Stone, Sir Richard (1913-1991), a British economist, was awarded the Nobel Prize for economics in 1984 for developing methods to measure national and international economies. These methods are now used worldwide.
John Richard Nicholas Stone was born in London. In 1935, he received an economics degree at Cambridge University. In 1939, he joined the Ministry of Economic Warfare, which was set up at the beginning of World War II (1939-1945). Stone became an assistant to the famous British economist John Maynard Keynes at the Central Statistical Office in 1940. During the war, Stone worked on developing national income and expenditure statistics, the first time such official statistics had been drawn up.
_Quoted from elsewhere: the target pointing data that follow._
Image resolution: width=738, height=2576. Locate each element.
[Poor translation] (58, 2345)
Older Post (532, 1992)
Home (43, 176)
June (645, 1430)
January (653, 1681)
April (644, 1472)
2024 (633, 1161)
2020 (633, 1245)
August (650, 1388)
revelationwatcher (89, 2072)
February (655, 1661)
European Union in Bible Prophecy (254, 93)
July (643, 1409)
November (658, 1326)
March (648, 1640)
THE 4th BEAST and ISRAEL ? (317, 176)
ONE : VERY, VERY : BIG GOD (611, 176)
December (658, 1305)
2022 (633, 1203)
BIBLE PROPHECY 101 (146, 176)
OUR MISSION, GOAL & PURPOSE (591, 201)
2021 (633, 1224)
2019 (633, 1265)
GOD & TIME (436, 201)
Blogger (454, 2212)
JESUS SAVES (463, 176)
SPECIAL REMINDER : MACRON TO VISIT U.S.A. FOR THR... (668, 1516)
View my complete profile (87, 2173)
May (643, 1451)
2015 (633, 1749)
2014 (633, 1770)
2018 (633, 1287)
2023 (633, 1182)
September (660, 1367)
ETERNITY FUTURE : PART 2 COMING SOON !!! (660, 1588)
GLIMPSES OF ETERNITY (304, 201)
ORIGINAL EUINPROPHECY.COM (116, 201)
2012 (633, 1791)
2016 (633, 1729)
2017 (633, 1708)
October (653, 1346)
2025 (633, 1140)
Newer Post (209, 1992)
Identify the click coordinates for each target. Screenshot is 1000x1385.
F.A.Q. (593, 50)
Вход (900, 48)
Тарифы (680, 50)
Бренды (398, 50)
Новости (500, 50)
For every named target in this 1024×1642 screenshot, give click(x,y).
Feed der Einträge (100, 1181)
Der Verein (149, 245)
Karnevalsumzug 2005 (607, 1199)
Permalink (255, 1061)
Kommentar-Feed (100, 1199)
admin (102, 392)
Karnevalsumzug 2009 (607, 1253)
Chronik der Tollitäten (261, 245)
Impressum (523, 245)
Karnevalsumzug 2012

After the war, Stone became director of the Department of Applied Economics in Cambridge. In that post, he set up a standard system of accounts for the Organization for European Economic Cooperation (OEEC), a group of 17 European nations that worked for economic recovery after the war. In 1952, he began the Cambridge Growth Project, which developed a set of mathematical formulas called an econometric model to describe the British economy. This model was a way of measuring consumption, investment, and government spending, and was one of the largest models of a national economy.
Stone was a consultant to the Organisation for Economic Co-operation and Development (OECD), an international organization that succeeded the OEEC, and to the United Nations Statistical Office, adapting the British model for international use. Stone was knighted in 1978. He retired in 1980.